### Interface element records
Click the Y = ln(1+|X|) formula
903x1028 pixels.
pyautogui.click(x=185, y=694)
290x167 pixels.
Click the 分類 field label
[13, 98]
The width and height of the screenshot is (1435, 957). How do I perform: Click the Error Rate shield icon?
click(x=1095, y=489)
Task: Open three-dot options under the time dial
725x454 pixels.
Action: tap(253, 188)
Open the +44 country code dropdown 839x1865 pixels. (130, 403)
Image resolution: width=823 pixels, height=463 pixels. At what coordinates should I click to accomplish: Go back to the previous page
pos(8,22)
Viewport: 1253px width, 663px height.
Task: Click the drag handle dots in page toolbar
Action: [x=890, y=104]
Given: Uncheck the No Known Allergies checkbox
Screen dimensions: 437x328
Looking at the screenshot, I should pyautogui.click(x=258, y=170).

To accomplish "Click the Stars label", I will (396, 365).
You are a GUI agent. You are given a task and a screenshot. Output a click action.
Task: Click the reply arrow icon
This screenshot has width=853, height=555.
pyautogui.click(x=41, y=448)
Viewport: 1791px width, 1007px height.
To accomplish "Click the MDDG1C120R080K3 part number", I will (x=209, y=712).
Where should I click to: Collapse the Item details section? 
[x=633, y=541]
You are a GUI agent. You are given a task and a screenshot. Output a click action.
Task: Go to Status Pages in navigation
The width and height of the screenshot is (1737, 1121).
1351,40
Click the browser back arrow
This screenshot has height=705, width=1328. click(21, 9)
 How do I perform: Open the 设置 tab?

### Required task
Copy the material word for word, from its first line through the line containing "click(x=1095, y=489)", including that line.

### Answer for the task
Click the Y = ln(1+|X|) formula
903x1028 pixels.
pyautogui.click(x=185, y=694)
290x167 pixels.
Click the 分類 field label
[13, 98]
The width and height of the screenshot is (1435, 957). How do I perform: Click the Error Rate shield icon?
click(x=1095, y=489)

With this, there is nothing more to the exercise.